___ Data records ___

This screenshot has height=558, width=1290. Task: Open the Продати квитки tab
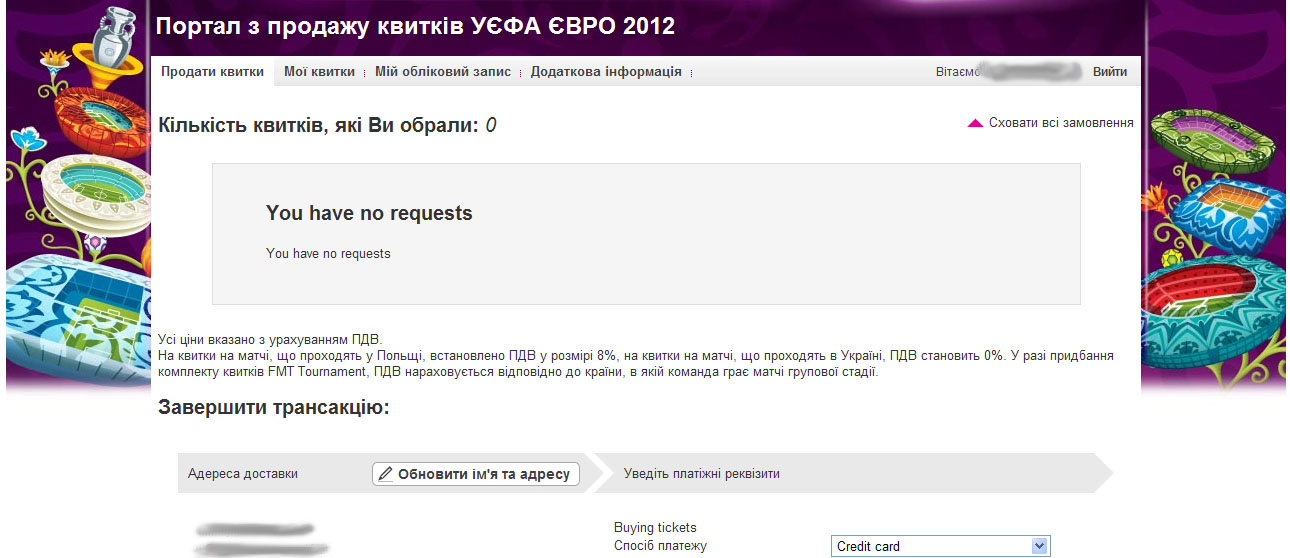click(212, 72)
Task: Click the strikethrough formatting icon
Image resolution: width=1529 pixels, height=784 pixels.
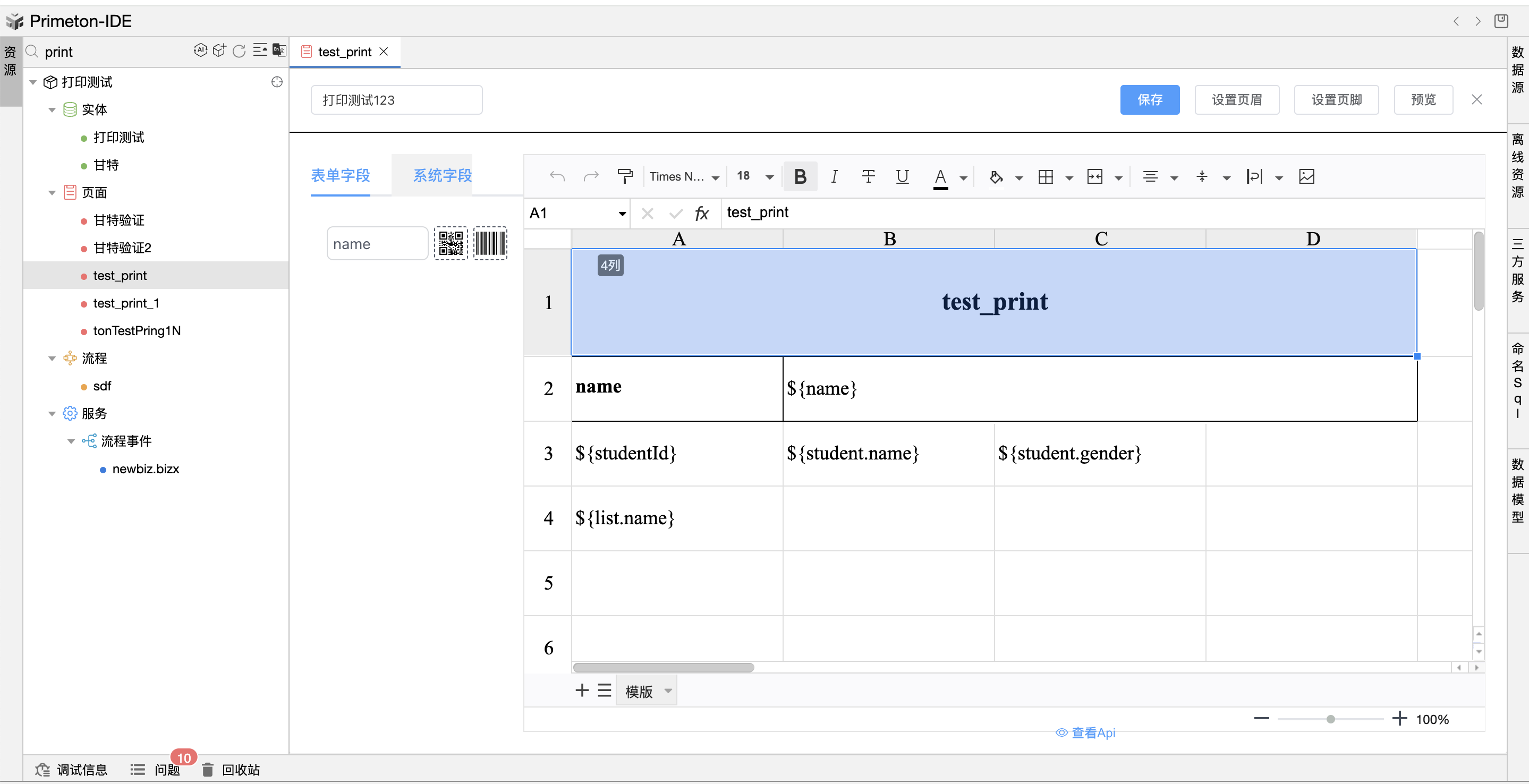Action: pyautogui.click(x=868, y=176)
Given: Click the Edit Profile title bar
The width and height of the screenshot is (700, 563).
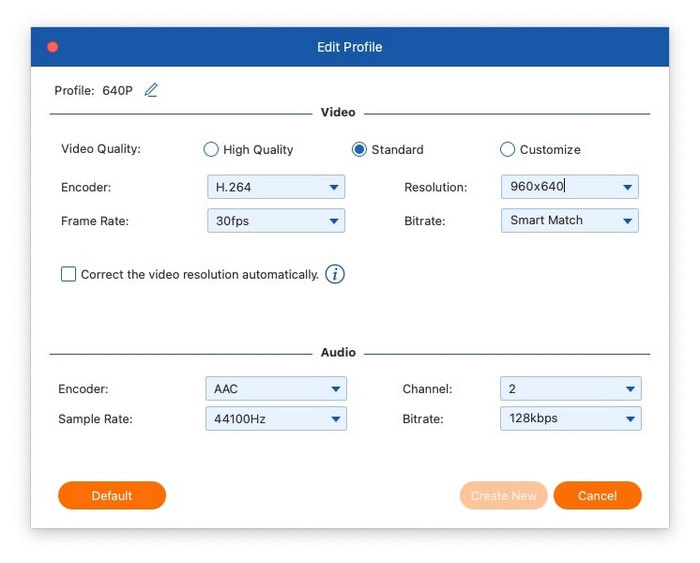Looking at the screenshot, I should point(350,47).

___

Required work: Rewrite the records above, putting "Instruction" in place of "Task" everywhere it occurs and changing nothing else. Leave out the pictures.

Solved exercise:
This screenshot has height=558, width=1290. Instruction: Open the Продати квитки tab
click(212, 72)
Instruction: Click the strikethrough formatting icon
Image resolution: width=1529 pixels, height=784 pixels.
Action: pyautogui.click(x=868, y=176)
Given: Click the Edit Profile title bar
The width and height of the screenshot is (700, 563).
Looking at the screenshot, I should point(350,47).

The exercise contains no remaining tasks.